Background: Ulcerative colitis (UC) has a relapsing and remitting pattern, wherein the underlying mechanisms of the relapse might involve an enhanced uptake of luminal antigens which stimulate the immune response. The tricellular tight junction protein, tricellulin, takes charge of preventing paracellular passage of macromolecules. It is characterized by downregulated expression in active UC and its correct localization is regulated by angulins. We thus analyzed the tricellulin and angulin expression as well as intestinal barrier function and aimed to determine the role of tricellulin in the mechanisms of relapse.

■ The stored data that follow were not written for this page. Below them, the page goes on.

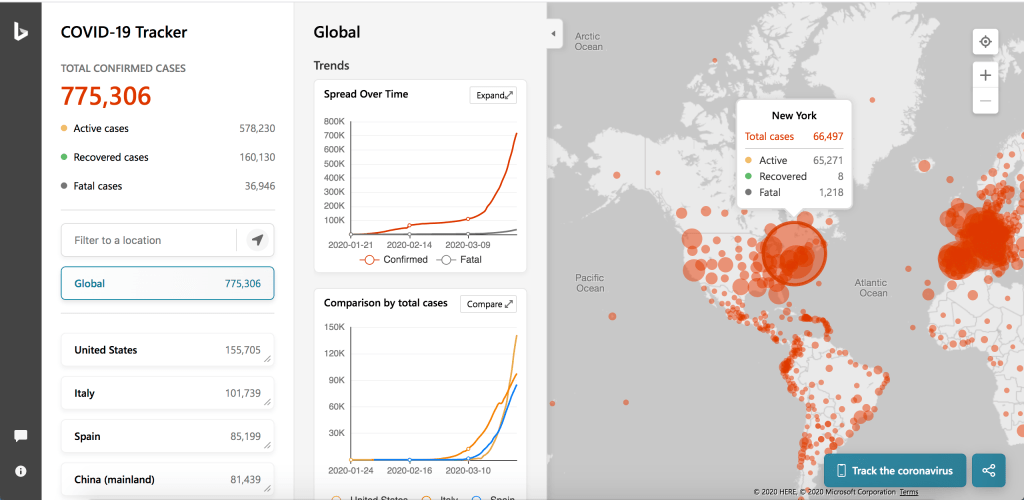
Task: Click the locate-me arrow icon
Action: coord(257,240)
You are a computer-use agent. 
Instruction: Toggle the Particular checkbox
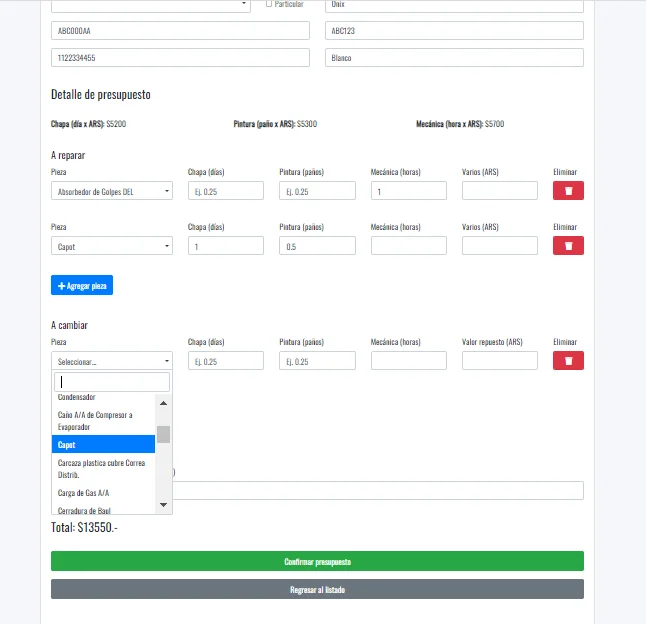269,4
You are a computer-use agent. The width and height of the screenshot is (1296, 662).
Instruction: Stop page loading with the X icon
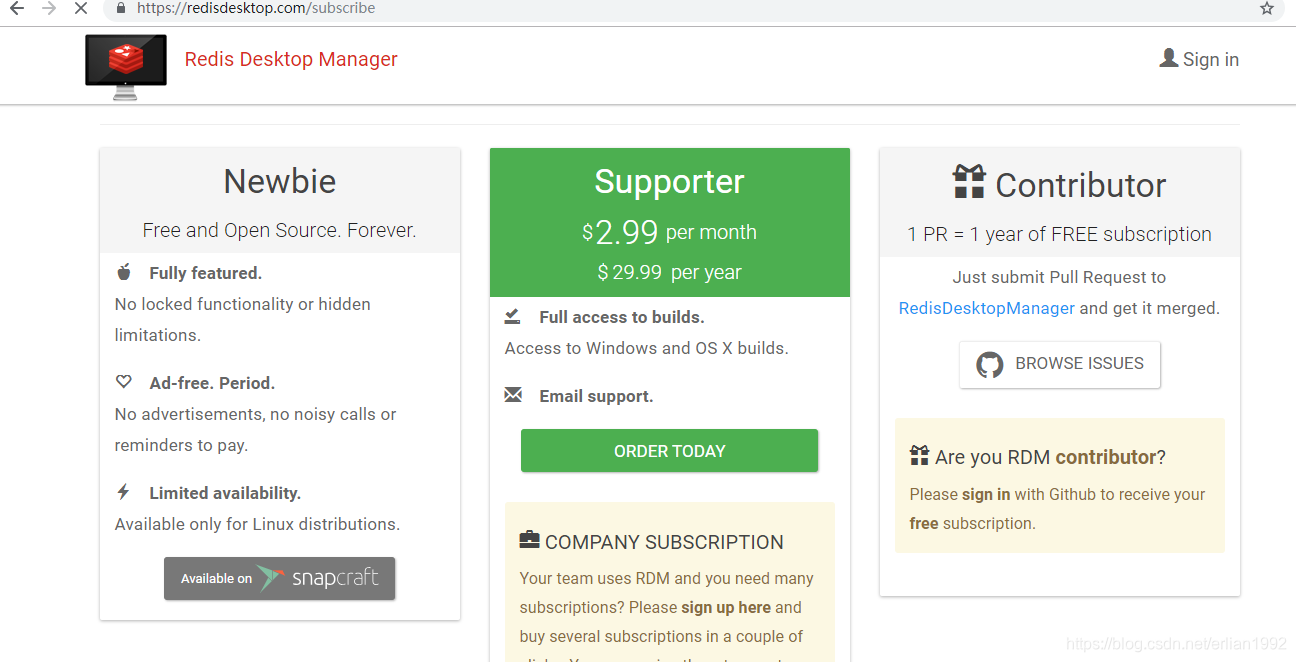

Methods: Colon biopsies were collected from controls and UC patients who underwent colonoscopy at the central endoscopy department of Campus Benjamin Franklin, Charite - Universitatsmedizin Berlin. Remission of UC was defined basing on the clinical appearance and a normal Mayo endoscopic subscore. Intestinal barrier function was evaluated by electrophysiological and paracellular flux measurements on biopsies mounted in Ussing chambers.
Results: The downregulated tricellulin expression in active UC was recovered in remission UC to control values. Likewise, angulins were in remission UC at the same levels as in controls. Also, the epithelial resistance which was decreased in active UC was restored in remission to the same range as in controls, along with the unaltered paracellular permeabilities for fluorescein and FITC-dextran 4 kDa.
Conclusions: In remission of UC, tricellulin expression level as well as intestinal barrier functions were restored to normal, after they were impaired in active UC. This points toward a re-sealing of the impaired tricellular paracellular pathway and abated uptake of antigens to normal rates in remission of UC.